Fonzi becomes weak when he keeps demanding 'evidence' when the pattern of Thaksin corruption and abuse of powers have long ago been established. Fonzi has only to listen to the most recent very detailed Constitutional Tribunal ruling, detailing the criminal abuse being committed by Thaksin, while he enjoyed the immunity of his formidable powers as a Prime Minister and political leader of that biggest and most crooked party ever, The Thai Rak Thai party of Thailand.

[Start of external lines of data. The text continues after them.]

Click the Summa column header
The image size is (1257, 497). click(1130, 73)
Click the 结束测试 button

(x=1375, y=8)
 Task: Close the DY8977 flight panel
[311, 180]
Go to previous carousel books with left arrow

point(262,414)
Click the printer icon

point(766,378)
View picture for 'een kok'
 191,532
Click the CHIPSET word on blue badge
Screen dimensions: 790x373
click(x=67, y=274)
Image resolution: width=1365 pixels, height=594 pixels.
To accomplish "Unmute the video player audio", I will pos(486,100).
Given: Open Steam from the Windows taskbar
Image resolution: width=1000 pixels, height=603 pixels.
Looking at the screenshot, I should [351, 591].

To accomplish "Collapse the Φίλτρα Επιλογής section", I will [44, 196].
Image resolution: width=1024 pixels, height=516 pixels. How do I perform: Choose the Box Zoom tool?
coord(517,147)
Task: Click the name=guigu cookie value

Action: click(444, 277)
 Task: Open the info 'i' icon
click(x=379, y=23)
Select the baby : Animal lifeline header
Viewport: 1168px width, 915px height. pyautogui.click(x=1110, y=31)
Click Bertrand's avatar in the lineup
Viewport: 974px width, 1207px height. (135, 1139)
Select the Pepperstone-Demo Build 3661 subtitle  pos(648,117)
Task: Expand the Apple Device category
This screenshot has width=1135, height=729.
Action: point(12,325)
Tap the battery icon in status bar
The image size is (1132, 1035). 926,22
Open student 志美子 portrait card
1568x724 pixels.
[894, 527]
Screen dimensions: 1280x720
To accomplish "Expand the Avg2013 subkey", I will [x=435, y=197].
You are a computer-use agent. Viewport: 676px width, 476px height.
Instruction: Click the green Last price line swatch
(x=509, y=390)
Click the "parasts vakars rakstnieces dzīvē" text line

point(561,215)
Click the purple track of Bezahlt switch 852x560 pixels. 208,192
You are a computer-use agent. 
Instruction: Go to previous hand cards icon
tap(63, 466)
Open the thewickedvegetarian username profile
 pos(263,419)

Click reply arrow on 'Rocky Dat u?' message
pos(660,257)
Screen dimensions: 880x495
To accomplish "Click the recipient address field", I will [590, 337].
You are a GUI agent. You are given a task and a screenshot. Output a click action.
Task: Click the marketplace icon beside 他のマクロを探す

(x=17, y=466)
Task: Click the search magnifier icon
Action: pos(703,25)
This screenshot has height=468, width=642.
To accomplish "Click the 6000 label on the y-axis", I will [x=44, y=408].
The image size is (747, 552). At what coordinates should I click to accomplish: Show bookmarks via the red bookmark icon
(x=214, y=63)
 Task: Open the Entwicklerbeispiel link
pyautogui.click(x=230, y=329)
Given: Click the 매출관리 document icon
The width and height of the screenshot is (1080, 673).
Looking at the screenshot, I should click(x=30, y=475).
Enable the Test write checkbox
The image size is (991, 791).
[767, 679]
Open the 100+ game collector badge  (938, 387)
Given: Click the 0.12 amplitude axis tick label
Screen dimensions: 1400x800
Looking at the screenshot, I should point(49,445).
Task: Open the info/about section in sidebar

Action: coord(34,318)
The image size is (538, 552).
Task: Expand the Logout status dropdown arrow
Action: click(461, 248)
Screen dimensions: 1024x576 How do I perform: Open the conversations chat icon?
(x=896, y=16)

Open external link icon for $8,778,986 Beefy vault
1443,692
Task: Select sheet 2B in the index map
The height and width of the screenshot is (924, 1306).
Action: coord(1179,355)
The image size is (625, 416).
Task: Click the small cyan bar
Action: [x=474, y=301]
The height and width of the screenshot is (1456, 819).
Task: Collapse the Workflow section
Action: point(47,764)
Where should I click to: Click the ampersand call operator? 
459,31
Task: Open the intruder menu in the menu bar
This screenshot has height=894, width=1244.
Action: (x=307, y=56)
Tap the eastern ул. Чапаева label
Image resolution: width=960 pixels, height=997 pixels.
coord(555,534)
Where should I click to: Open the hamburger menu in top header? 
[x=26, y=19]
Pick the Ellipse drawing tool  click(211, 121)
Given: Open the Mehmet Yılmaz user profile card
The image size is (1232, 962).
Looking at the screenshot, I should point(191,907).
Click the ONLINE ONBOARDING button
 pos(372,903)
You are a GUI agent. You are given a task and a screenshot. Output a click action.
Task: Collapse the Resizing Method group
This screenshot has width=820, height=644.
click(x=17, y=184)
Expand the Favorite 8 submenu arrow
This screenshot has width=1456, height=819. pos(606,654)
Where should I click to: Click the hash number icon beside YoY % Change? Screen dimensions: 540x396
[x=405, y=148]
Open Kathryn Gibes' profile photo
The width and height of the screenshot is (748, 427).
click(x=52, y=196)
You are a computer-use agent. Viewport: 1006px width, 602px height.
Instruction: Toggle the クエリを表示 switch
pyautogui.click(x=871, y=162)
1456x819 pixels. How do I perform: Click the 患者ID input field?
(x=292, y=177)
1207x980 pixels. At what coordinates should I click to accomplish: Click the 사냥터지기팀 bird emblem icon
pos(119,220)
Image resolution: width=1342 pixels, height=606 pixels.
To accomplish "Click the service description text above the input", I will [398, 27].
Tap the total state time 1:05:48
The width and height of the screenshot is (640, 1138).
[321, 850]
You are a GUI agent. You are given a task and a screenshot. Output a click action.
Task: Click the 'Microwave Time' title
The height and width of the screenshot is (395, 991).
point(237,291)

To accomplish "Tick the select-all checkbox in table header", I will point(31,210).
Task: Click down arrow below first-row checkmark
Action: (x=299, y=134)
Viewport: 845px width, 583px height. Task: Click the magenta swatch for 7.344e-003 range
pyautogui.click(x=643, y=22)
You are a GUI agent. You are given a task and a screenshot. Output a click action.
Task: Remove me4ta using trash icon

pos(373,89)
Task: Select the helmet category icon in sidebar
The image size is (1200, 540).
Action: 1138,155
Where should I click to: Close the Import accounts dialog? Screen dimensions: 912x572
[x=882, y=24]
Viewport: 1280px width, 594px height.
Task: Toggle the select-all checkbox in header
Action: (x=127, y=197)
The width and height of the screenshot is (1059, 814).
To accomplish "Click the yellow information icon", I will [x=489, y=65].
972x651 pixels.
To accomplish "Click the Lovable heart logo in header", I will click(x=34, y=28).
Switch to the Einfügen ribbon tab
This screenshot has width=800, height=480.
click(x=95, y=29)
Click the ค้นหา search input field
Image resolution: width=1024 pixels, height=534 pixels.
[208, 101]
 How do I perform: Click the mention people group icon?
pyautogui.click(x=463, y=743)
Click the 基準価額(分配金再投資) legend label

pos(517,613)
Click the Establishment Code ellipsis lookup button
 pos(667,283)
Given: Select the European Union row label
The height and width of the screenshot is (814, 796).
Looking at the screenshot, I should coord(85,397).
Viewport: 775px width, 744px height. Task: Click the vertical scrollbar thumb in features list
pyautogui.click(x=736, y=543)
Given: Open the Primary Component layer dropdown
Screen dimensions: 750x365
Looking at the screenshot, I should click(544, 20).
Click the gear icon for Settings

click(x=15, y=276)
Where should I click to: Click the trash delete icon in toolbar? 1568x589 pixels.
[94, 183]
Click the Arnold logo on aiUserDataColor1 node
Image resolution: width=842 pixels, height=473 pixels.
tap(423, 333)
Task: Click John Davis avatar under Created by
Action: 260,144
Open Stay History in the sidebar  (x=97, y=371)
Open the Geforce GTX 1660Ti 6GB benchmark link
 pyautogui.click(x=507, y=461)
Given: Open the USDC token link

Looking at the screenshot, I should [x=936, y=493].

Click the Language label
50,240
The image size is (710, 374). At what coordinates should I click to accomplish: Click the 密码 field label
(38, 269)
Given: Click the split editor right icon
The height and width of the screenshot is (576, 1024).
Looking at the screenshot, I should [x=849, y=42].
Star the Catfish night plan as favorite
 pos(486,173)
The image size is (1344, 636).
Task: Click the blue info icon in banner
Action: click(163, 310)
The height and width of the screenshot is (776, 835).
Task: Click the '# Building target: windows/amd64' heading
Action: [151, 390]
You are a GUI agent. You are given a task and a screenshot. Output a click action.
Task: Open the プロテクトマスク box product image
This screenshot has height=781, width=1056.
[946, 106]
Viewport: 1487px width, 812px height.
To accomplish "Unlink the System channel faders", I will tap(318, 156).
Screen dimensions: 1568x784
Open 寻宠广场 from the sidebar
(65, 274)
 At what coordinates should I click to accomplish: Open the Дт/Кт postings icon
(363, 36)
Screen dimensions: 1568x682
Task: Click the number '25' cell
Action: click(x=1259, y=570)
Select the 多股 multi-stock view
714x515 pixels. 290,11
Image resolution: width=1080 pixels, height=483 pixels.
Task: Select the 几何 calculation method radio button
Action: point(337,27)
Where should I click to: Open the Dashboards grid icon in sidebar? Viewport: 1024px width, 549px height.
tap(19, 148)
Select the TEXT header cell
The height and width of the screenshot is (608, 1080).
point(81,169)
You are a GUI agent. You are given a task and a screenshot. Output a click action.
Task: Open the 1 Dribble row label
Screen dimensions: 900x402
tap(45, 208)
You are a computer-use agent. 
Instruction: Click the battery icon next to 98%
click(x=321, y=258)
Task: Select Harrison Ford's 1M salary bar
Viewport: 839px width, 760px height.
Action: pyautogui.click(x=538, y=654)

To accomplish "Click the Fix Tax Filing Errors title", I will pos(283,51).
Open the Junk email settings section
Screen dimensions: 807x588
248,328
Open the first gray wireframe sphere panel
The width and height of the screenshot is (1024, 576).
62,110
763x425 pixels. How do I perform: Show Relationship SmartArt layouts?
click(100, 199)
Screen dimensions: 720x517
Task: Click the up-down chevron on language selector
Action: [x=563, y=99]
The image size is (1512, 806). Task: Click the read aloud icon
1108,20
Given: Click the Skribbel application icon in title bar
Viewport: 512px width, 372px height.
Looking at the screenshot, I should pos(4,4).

Fonzi when you keep demanding 'evidence' or 'hard proof', you do begin to sound like Thaksin Shinawatra himself pooh poohing all those mountains of allegations of criminal abuses he committed while he was in power.

hobby said...

In addition to Fonzi's senate question, I have another:

Why didn't TRT politicians call Thaksin out on his wrongdoings (if not in public, at least in private)?

It looks like the few who tried to stand up to Thaksin ended up leaving TRT.

We seem to focus a lot on Thaksin and the two Sondhi's, but I think the politicians close to Thaksin also have a lot to answer for.

At the very least they rolled over to him and let him do what he wanted as long as he could make it look legal, and at worse they were complicit in his corruption.

And please Fonzi don't come back with 'where's the evidence' - the policy corruption track record is there for all to see.